-- START EXTRACT TO READ --

I agree that at ASC's  will appoint ranks for posts, but its all in teh organization. if your going to give a rank out in my opinion. give it out for a reasion. not to take it away.
I know of one CC that has 3 or so units in one CC. but again its in the organization. My CC has FTXs and activities with other corps often. But I do not know of one time where we gave an acting rank just for that activity or ftx.
I'm not into that at all ;D


----------



## THEARMYGUY (14 Feb 2007)

A rank and/or appointment is not given out SO that it can be taken away.  It's done to provide structure at the unit and also to enable members of the organization to take on new roles as leaders.  A rank should always be given for a reason I agree.  An appointment would be the same.  In some circumstances it MAY be necessary to remove an appointment due to a change in structure of the unit.  At other times appointments or ranks may need to be removed or changed because the wearer is not capable of doing the job.  The acting rank/ appointment was given to find out that very thing.  It's not about making people feel bad, it's about the unit and its cohesion.  The effective organization of the unit is important if you are going to be successfully.  Acting ranks are a necessary evil as are appointments.  They can be valuable.  They can also be a boatload of trouble.

-- END EXTRACT TO READ --
-- START MATERIAL FOR THIS EXERCISE --

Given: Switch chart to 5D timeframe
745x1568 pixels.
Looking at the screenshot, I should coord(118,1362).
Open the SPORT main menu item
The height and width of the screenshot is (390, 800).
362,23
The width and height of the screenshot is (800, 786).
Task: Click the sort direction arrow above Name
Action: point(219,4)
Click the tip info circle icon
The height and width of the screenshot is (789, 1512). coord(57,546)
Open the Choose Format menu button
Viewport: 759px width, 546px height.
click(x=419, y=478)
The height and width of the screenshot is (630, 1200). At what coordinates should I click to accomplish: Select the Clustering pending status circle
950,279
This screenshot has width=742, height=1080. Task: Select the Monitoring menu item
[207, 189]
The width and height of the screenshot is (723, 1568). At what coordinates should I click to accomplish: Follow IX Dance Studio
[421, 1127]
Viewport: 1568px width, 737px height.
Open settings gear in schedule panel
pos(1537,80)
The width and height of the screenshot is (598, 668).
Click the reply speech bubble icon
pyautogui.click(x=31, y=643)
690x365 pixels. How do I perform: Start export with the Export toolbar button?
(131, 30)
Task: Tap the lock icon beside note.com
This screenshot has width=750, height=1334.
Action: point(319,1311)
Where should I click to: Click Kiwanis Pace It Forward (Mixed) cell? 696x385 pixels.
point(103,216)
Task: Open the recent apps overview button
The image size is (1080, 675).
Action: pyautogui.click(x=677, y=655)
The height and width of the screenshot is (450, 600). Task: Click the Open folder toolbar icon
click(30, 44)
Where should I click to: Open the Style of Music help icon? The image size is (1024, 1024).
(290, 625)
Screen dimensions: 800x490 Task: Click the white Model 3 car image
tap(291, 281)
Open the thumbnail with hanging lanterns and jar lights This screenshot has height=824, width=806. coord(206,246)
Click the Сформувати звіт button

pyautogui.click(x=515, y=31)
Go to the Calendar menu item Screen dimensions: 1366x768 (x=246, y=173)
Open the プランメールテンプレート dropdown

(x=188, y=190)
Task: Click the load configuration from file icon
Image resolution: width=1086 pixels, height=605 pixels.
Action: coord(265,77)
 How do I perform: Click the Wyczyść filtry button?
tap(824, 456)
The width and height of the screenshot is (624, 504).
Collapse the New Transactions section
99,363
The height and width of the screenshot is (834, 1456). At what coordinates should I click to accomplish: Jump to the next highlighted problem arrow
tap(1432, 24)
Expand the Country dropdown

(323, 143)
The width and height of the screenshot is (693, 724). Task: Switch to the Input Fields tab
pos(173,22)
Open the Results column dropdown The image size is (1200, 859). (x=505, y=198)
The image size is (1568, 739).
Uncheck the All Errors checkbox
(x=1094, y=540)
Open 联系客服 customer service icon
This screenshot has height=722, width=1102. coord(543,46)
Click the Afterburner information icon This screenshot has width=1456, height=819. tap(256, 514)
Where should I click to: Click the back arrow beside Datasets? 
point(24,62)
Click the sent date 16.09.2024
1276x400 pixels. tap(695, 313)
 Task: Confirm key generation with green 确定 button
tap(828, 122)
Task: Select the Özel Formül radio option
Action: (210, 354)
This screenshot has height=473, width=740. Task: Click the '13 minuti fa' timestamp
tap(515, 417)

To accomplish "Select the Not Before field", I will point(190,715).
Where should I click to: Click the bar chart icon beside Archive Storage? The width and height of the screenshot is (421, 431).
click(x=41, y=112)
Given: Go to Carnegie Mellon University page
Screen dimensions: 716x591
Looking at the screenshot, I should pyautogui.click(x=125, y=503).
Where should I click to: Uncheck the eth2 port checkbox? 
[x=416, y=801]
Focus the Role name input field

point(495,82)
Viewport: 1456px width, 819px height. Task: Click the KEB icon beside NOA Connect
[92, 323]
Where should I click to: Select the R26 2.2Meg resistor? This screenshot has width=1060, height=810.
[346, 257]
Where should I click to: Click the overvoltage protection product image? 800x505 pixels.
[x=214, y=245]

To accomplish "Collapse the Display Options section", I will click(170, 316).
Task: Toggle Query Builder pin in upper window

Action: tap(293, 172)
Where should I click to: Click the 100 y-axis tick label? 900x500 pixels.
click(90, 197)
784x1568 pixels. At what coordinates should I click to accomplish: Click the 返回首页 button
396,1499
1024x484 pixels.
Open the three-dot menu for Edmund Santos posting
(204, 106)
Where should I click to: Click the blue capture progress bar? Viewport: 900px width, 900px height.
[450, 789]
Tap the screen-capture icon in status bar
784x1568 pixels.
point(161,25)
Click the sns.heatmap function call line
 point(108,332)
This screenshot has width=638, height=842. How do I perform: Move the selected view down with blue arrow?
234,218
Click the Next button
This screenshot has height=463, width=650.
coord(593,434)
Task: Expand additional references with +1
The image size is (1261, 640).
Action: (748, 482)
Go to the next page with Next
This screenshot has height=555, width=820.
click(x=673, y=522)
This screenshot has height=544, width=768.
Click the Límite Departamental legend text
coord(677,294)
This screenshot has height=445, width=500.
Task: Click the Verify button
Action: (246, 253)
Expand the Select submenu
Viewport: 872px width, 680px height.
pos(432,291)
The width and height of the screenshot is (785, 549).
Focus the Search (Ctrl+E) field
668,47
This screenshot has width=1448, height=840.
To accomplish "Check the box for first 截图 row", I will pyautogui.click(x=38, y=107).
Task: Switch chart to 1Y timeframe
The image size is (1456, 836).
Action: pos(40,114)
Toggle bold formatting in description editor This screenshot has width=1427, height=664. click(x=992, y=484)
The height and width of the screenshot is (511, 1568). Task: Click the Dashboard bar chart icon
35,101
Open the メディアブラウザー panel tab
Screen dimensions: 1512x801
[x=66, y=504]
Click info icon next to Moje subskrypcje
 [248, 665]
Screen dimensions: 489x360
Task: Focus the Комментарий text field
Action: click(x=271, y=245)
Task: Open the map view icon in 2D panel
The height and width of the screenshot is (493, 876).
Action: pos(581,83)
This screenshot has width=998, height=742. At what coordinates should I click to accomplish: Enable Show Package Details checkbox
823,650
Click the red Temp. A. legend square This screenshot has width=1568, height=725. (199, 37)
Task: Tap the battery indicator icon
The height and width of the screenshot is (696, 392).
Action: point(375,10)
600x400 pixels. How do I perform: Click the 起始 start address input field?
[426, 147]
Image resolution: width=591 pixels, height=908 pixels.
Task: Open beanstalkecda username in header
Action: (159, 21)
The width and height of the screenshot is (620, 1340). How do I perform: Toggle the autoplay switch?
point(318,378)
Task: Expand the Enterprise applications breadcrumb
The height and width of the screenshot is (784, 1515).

-- END MATERIAL FOR THIS EXERCISE --

PROBLEMS TO WORK ON:
**1)** Rewrite the rank discussion from "I know of one" down to "activity or ftx.", putting "neighboring corps" in place of "other corps".
**2)** Write out the listing from its first line down to the line that contains "Looking at the screenshot, I should coord(118,1362).", including both of those lines.
The rank discussion and the listing are two unrelated pieces of material.

TASK-BY-TASK SOLUTIONS:
**1)**
I know of one CC that has 3 or so units in one CC. but again its in the organization. My CC has FTXs and activities with neighboring corps often. But I do not know of one time where we gave an acting rank just for that activity or ftx.

**2)**
Given: Switch chart to 5D timeframe
745x1568 pixels.
Looking at the screenshot, I should coord(118,1362).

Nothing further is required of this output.